Skip to main content

SQL Viewer

What is it?

SQL viewer is a tool that allows you to run spark sql queries right in ilum ui, without writing any scala or python code.

How will it help you?

SQL Viewer is a good choice for reporting. It might help you to avoid creating a whole spark sql program in order to query data from your tables. Instead it is enough to just send the query from user-friendly interface.

It can be useful also for queries debugging during your spark application development process. Imagine you want to develop a spark app where you need to write 10 sql queries like this:

    val dataset = spark.sql("select ...")

To debug each single query, you will need to

  • compile program
  • submit it to spark
  • wait till session will be created

It can take a considerable amount of time to manage data processing directly in Spark, so it’s often more effective to focus on SQL statements instead.

For this purpose, we create a single Spark session and expose it for your spark sql queries When you submit your query through the SQL viewer, it gets passed into this session for processing.

Once the query is executed, the results — including the time spent, logs, and the output — are returned to you.

What if we already have some datasets created by our Spark jobs, and we want to run SQL queries on them?

To facilitate this, we leverage the Hive Metastore and configure Ilum Jobs to automatically integrate with it. While it's possible to save a dataset as an SQL table using regular Spark, this approach confines the dataset to the specific Spark session in which it was created.

In contrast, by using the Hive Metastore, the dataset is saved outside of the Spark session, making it accessible in the Kyuubi engine for future queries.

In Yaml file and sidebar with spark session configurations you can configure spark session to use other spark catalogs instead of Hive, such as Iceberg and Hudi.

Get started with SQL viewer

  1. Create table
    CREATE OR REPLACE TABLE my_health_data (
timestamp TIMESTAMP,
heartrate INT,
handmotion INT,
sleepphase VARCHAR(20)
);
  1. Insert values
    INSERT INTO my_health_data (timestamp, heartrate, handmotion, sleepphase) VALUES
( CAST('2024-10-01 00:00:00' AS TIMESTAMP), 70, 1, 'awake'),
( CAST('2024-10-01 01:00:00' AS TIMESTAMP), 68, 0, 'light'),
( CAST('2024-10-01 02:00:00' AS TIMESTAMP), 65, 0, 'deep'),
( CAST('2024-10-01 03:00:00' AS TIMESTAMP), 64, 1, 'deep'),
( CAST('2024-10-01 04:00:00' AS TIMESTAMP), 66, 0, 'light'),
( CAST('2024-10-01 05:00:00' AS TIMESTAMP), 72, 1, 'awake'),
...

□ □ □ □ □

> [Given request 1] Count the lines in the listing below that contain the string "Dismiss", and give only that number.

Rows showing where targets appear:
□ □ □ □ □

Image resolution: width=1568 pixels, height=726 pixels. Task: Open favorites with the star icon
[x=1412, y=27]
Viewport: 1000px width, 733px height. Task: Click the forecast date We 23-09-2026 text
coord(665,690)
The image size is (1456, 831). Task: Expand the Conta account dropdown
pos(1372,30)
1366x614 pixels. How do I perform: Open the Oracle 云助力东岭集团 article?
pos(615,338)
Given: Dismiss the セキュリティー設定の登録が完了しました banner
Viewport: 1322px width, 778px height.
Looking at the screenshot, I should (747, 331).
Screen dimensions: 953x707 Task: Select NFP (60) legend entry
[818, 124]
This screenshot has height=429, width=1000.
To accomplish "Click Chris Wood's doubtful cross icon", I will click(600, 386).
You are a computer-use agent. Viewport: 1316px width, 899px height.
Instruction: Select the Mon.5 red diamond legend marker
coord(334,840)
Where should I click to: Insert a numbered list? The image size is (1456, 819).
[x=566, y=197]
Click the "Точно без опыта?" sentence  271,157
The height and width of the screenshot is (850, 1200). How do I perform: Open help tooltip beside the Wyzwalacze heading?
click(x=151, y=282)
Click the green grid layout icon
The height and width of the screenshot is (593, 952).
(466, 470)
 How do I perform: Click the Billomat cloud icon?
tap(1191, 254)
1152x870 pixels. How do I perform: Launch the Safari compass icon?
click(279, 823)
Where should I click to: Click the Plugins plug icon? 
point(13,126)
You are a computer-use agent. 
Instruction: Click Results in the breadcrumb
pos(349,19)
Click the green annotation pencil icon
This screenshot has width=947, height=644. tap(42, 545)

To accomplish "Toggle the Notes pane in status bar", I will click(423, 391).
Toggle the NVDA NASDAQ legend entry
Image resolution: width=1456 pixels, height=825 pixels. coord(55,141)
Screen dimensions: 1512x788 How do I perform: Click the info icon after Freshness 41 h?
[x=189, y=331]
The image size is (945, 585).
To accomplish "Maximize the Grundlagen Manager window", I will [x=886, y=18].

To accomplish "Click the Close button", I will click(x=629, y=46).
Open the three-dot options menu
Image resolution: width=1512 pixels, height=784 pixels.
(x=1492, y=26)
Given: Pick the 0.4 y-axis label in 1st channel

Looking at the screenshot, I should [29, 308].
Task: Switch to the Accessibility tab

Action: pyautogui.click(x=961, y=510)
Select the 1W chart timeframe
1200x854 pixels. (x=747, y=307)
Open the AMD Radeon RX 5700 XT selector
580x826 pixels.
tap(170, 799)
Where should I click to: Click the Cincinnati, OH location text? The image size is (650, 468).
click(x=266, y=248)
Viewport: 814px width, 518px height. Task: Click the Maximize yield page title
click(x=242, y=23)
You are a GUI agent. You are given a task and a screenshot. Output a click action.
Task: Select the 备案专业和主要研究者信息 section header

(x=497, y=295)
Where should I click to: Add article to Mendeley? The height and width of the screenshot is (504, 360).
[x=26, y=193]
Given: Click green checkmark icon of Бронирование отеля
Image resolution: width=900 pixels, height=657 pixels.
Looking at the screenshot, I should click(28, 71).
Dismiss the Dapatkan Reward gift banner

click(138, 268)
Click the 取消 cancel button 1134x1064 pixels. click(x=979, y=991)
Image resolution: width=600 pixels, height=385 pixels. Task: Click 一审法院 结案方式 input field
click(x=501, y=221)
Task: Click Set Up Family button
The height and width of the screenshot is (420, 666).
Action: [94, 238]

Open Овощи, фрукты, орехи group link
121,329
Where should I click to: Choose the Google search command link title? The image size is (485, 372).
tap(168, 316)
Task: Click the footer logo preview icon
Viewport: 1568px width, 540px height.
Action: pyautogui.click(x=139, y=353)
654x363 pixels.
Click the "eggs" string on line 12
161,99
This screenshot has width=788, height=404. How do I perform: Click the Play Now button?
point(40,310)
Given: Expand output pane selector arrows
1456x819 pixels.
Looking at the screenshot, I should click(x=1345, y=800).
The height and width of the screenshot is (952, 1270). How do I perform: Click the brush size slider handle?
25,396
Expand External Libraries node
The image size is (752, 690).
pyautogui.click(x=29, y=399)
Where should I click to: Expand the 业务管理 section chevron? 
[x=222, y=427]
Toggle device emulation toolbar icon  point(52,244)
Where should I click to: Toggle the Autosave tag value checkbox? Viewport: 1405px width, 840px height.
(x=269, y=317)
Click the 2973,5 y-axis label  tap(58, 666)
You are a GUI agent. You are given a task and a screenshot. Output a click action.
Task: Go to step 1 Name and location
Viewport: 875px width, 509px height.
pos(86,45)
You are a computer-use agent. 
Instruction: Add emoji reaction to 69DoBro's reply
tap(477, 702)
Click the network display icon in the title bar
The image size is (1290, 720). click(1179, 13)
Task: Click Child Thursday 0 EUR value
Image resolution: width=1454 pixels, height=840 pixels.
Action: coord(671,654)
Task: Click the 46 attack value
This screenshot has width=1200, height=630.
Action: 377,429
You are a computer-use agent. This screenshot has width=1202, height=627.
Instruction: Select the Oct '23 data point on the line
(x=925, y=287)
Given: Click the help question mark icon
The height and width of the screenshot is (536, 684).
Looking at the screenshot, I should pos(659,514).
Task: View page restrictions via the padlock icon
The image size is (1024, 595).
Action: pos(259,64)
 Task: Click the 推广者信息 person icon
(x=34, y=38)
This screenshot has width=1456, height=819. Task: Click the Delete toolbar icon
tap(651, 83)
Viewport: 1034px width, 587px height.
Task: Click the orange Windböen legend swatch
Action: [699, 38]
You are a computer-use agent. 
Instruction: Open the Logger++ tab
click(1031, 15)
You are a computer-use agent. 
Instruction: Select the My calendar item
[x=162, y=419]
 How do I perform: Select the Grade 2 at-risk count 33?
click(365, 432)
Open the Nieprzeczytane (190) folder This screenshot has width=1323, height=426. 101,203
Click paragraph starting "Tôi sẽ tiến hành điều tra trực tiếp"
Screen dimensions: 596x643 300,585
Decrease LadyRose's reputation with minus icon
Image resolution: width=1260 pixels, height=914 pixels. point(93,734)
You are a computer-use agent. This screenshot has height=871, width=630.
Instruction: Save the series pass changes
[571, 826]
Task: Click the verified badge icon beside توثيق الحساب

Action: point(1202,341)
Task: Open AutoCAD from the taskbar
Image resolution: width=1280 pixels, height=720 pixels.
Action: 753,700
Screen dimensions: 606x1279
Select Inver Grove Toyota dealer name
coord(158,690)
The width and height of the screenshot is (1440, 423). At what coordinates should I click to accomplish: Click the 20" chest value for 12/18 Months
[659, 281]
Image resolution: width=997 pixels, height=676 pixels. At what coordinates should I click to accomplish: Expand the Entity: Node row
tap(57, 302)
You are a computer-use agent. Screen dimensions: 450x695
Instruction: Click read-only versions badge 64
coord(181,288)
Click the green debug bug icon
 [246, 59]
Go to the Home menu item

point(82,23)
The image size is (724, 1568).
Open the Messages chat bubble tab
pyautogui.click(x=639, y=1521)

□ □ □ □ □

> [Given request 2] Continue the SQL Viewer page above from the point where it stops.

> [Task response 1] 2

> [Task response 2]
  1. Run Select query
    SELECT sleepphase, avg(heartrate) FROM my_health_data GROUP BY sleepphase
  1. Truncate table
    TRUNCATE TABLE my_health_data
  1. Drop table
    DROP TABLE my_health_data
  1. Observe tables, views in 'resources' folder

Ilum

  1. Observe data in table explorer

Ilum

  1. Use data exploration tool

Ilum

  1. Observe logs and statistics

Statistics demonstrates time spent on query execution and may be useful for query optimization

Ilum

Logs will be useful for query debugging

Ilum

All the operations that can be used with spark sql, can be used here

Tips and Good practises

1. Use SQL viewer on datasets from ilum groups

To do this you will need to save your datasets using

    dataset.write
.mode("overwrite")
.saveAsTable("newtablename")

After that you will be able to use it in sql viewer:

Ilum

2. Make use of spark optimization elements:

For example:

    CREATE TABLE page_view(viewTime INT, userid BIGINT,
page_url STRING, referrer_url STRING,
friends ARRAY<BIGINT>, properties MAP<STRING, STRING>
)
COMMENT 'This is the page view table'
PARTITIONED BY(dt STRING, country STRING)
CLUSTERED BY(userid) SORTED BY(viewTime) INTO 32 BUCKETS
STORED AS SEQUENCEFILE;

By partitioning tables, hive metastore during query handling will be able to filter out non-relevant partitions speeding up query processing. Similarly different data formats can be set [put link to spark sql documentation/hive sql documentation???]

3. Save Queries, import and export sql queries

Ilum

4. Make use of More Advanced Data Formats: Apache Iceberg, Apache Hudi and Delta tables

Features:

  • ACID properties maintanance
  • support of update, delete and merge operations
  • schema evolution: altering tables
  • versioning: ability to timetravel to previous versions of the dataset
  • better optimization in comparison to traditional formats
  • integration of these features for both streaming and batches

What is Delta Lake?

Delta Lake uses Delta Tables as its main format. Delta tables are built by combining parquet file with transaction logs. Transactional logs contain information about versions of the table, what operation lead to this version (update/delete/insert/alter table), and lock for concurrency hanling.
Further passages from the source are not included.